Written task: Please continue the forum post on whether gay couples should be allowed church marriage or only state marriage, picking up after its final sentence.

Postby Kleene Onigiri » December 26th, 2011, 9:18 pm

(it's late, so bear with me for grammar errors and stuff XD)

Yo yo yo, Jd- \o/ Let's get stoned *shares some drugs with Jd* XD
Wait... *plans a evil scheme so that Jd- visits her* >:D


Somehow, the bible texts and stuff seem off-topic :V

Anyway, first I wanna know, if we also talk about church marriage to be allowed for gay couples, or just state marriage, or marriage in general O_o
For me, like already, said, it should be allowed state wise, but shouldn't be allowed/stay as it is for church marriage.
Now you'll ask: "Is there a reason not to allow it?".
I'm not sure if it's really a reason, or if you can give any reasons at all for either yes or no, since it's all about peoples feelings an happiness and such stuff. And finding "logical" reasons for something "illogical" is hard.
So, here is my view:
Whether you'll go with "no" or with "yes" for allowing gay couples to have a church marriage, some peoples feelings and their happiness will be hurt.
With "no", you'll hurt the gay couples feelings and happiness, because they want a church marriage (Because everyone wants to wear a fancy white dress \o/)
With "yes", you'll hurt the people that cherish the marriage as a bond between a man and a woman. It's holy for them and they don't want to have it changed.
Both sides argument with just their feelings for it and that it makes them happy or unhappy if the one or the other option is used.

Supplied information:
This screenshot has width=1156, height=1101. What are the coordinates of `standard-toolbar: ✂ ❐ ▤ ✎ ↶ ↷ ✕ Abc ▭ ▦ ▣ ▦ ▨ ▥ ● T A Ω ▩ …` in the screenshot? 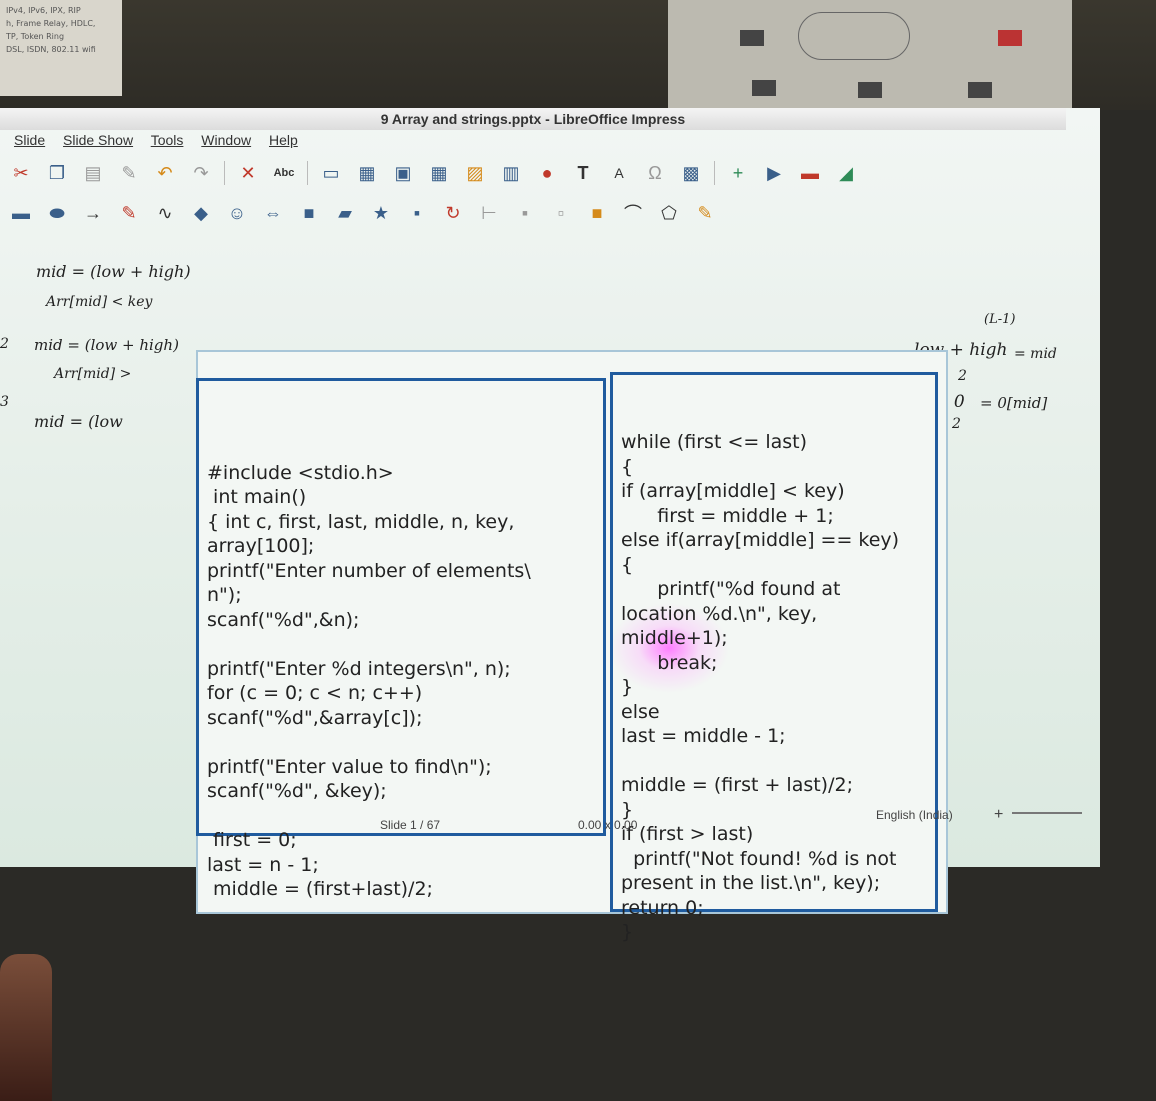 It's located at (533, 173).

Exercise response:
Now the question: Who's happiness is more important? Who's the better human? Who has the right to be happy over the other?
Answer: Both are equal! Both should have a right to be happy.(for me at least)
So, why do I say "no" for church marriage? Because in this situation, I would choose the status quo. Leaving it like it is. But, since the church split so much already anyway, there should be a church branch that allows it. Or a new ceremony, that's similar, but isn't the same as the "normal" wedding.
I think that way both parties can be happy that way and hopefully accept it. (but I doubt that will happen :x)

Also, as much as people can't choose who they'll fall in love with, people can't do anything against disliking people too. Because both are feelings and not something rational. The important thing is to be able to still respect the other one and not to loose yourself in your own feelings. Disliking something or someone is as normal as falling in love. IMO, it's possible to dislike someone but still respect that person.

I think there is a possible explanation as to why people don't like homosexuals.
As a girls, when I get stared or leered at by a man and I don't want anything from that man, I'll get an uneasy feeling and maybe even disgust. That man could be a real sweetheart and be nice, but at that moment I don't like it.
Maybe the males don't encounter that as much, but I bet a lot of females here know such a situation XD
Now, if a straight man or woman get checked out by a homosexual, they could also get that feeling, simply because they don't want anything from that person. And the probability that a straight person doesn't want anything sexual from the same gender is high XD
It doesn't really have to do something with the gender or homosexuality in itself. It's a simple "I don't want anything from that person and be checked out by that person".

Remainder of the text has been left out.